## The Annals of Statistics

- Ann. Statist.
- Volume 40, Number 1 (2012), 73-103.

### UPS delivers optimal phase diagram in high-dimensional variable selection

#### Abstract

Consider a linear model *Y* = *Xβ* + *z*, *z* ∼ *N*(0, *I*_{n}). Here, *X* = *X*_{n,p}, where both *p* and *n* are large, but *p* > *n*. We model the rows of *X* as i.i.d. samples from *N*(0, 1/*n* Ω), where Ω is a *p* × *p* correlation matrix, which is unknown to us but is presumably sparse. The vector *β* is also unknown but has relatively few nonzero coordinates, and we are interested in identifying these nonzeros.

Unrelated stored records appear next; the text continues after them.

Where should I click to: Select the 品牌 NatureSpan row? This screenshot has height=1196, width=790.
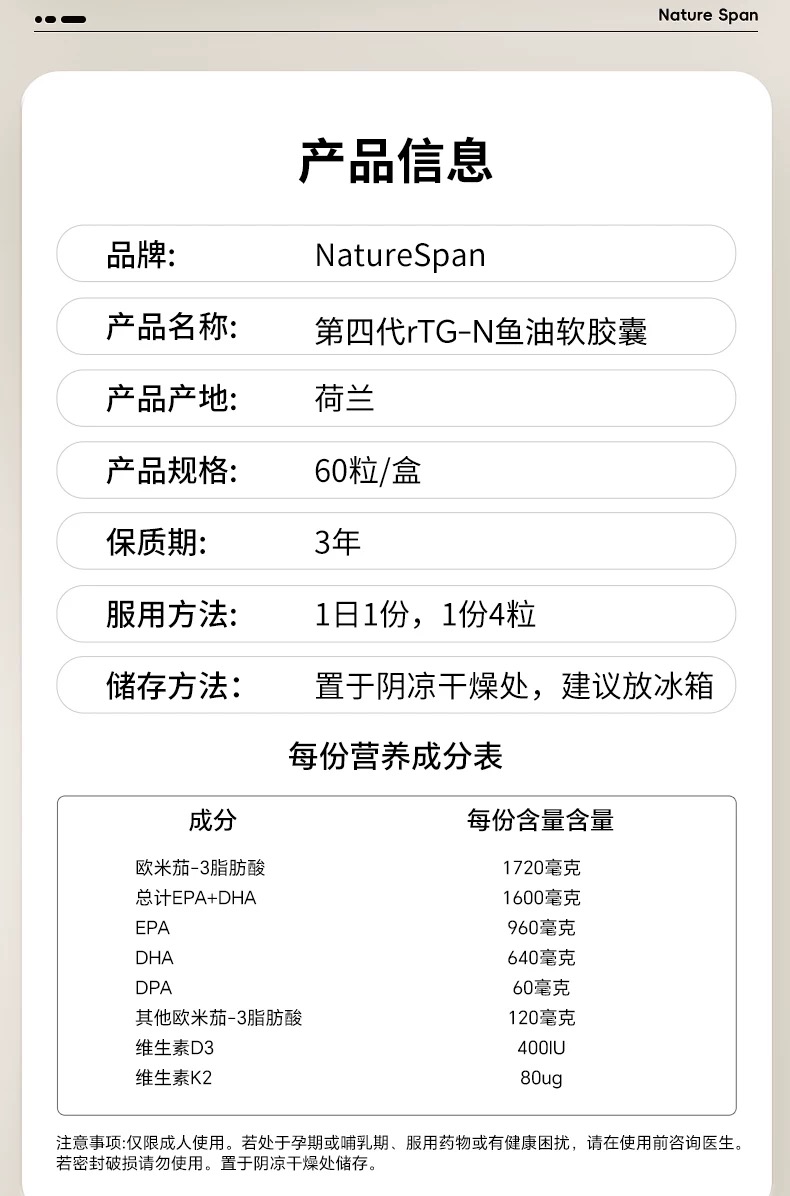396,254
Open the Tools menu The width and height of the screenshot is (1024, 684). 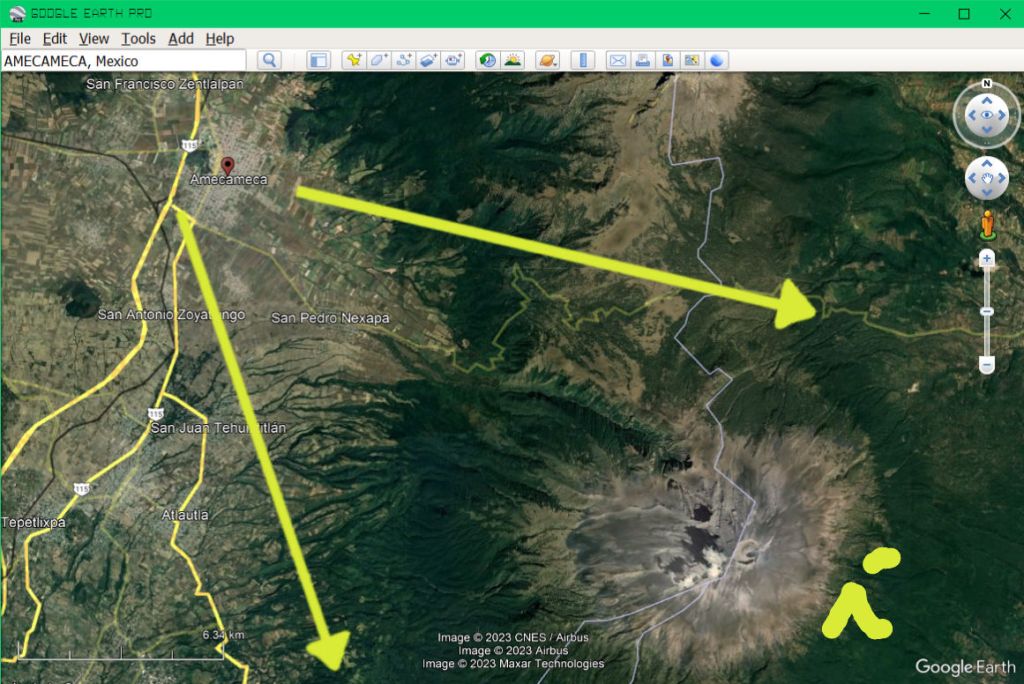tap(138, 38)
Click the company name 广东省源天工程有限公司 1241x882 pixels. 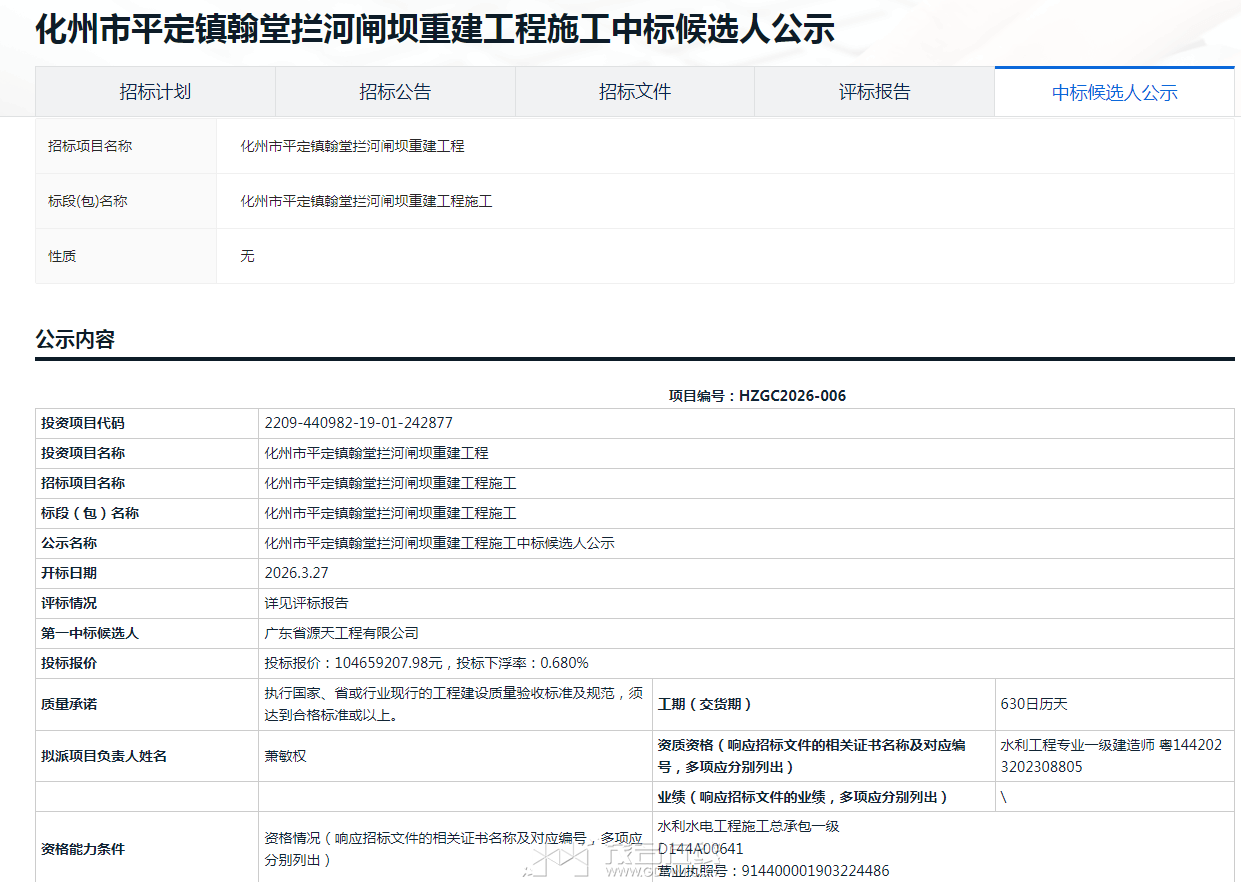click(341, 633)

We propose the Univariate Penalization Screeing (UPS) for variable selection. This is a screen and clean method where we screen with univariate thresholding and clean with penalized MLE. It has two important properties: sure screening and separable after screening. These properties enable us to reduce the original regression problem to many small-size regression problems that can be fitted separately. The UPS is effective both in theory and in computation.

We measure the performance of a procedure by the Hamming distance, and use an asymptotic framework where *p* → ∞ and other quantities (e.g., *n*, sparsity level and strength of signals) are linked to *p* by fixed parameters. We find that in many cases, the UPS achieves the optimal rate of convergence. Also, for many different Ω, there is a common three-phase diagram in the two-dimensional phase space quantifying the signal sparsity and signal strength. In the first phase, it is possible to recover all signals. In the second phase, it is possible to recover most of the signals, but not all of them. In the third phase, successful variable selection is impossible. UPS partitions the phase space in the same way that the optimal procedures do, and recovers most of the signals as long as successful variable selection is possible.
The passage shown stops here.